> **WRITTEN TASKS**:
1. Quote the Climax film review word for word, starting at "The first half, one" and ending at "way Climax does.".
2. Continue the Climax film review from its last sentence onward.

> **PASSAGE PROVIDED**:
********************

The first half, one of the best dance sequences I have ever seen on film, feels alive and vibrant with cinematic prowess, it's the far better half. by then Climax feels like it's worth the hype it's gotten, a wildly breathless entertainment with single take Steadicam shots of pro, millennial dancers auditioning for a tour of some kind inside a modest-sized dance hall. The 45 minute dancing sequence is gloriously nutso. I really mean it, it makes you want to get up from your seat and join the party. The beauty of it is that there really isn't a specific dance style being used in unison by the youngsters, they just improvise and that's the beauty of it. Only movies can make you feel the way Climax does.

The way cinematographer Benoit Debie’s cameras create the atmosphere, especially in the 15-minute opening sequence is riveting. My eyes were popped wide open, and that almost never happens. Characters are then revealed. There's the guy that claims he's had sex with most of the female dancers in the room; There are two other guys that tout their explicit sexual accomplishments;  a woman who actually brings her kid to the party; etc.

The second half. Oh boy, I have to mention that when the dancing occurs the dancers are drinking a sangria cocktail that was brought by a dancer, they start to severely bad-trip as they are dancing, and suspect that somebody spiked the drink. Although LSD is mentioned as a possibility, there is no way in hell it can uniformly make you feel the way it makes the characters in this film react. The drug is clearly predatory, my assumption is it's some kind of cocktail of hallucinogens that was added to the sangria. Alas, the horror portion of the film is upon us.

********************

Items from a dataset
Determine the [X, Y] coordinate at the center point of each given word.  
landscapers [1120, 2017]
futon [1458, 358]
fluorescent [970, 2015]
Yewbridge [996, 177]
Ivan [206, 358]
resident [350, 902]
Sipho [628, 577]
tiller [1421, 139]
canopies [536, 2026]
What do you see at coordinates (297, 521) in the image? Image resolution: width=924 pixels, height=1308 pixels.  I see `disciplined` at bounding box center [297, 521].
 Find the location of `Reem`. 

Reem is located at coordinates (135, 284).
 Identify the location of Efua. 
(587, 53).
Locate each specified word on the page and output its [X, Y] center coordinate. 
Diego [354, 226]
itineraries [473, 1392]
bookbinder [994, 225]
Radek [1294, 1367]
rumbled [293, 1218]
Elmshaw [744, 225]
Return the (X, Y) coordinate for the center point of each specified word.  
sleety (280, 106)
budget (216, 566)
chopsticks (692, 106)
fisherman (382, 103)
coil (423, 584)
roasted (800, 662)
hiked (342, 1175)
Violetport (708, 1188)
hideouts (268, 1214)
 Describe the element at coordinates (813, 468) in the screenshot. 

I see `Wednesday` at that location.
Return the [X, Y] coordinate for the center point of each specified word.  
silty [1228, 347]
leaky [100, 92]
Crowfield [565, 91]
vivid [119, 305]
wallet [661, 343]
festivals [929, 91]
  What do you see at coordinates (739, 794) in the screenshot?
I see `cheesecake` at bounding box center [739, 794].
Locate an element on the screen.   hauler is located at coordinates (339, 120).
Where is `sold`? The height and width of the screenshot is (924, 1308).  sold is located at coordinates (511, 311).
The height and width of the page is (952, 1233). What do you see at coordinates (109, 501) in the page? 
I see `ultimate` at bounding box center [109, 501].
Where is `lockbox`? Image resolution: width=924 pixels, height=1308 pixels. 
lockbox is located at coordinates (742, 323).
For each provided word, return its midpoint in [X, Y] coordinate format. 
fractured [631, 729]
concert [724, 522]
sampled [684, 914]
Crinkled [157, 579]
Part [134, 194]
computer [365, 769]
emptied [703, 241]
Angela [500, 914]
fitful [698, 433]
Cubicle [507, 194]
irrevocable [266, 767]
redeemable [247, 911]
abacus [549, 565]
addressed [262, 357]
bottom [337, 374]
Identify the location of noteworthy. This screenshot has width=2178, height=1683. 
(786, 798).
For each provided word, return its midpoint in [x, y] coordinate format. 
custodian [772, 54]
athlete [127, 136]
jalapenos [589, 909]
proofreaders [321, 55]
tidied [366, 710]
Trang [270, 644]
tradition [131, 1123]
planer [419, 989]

********************

> **TASK-BY-TASK OUTPUTS**:
1.
The first half, one of the best dance sequences I have ever seen on film, feels alive and vibrant with cinematic prowess, it's the far better half. by then Climax feels like it's worth the hype it's gotten, a wildly breathless entertainment with single take Steadicam shots of pro, millennial dancers auditioning for a tour of some kind inside a modest-sized dance hall. The 45 minute dancing sequence is gloriously nutso. I really mean it, it makes you want to get up from your seat and join the party. The beauty of it is that there really isn't a specific dance style being used in unison by the youngsters, they just improvise and that's the beauty of it. Only movies can make you feel the way Climax does.

2.
Every dancer goes nuts. After the pure joy of the first half, this descent into a hell state is quite unnerving.

Noe is trying to present to us what happens when you have the highest of highs and then go to the lowest of lows. The good vibes are totally gone when the freakout happens, Finger-pointing happens about who may have spiked the drinks, which leads to some fighting. Sofia Boutella is the anchor that leads us through this hell, which, I must admit starts to take its toll near the last quarter of the film, but before that Noe, whom I have loved in the past, especially his underseen masterpiece "Enter the Void," creates a breathless movie that will likely have major staying power for viewers.
A24 will be releasing "Climax" sometime later this year.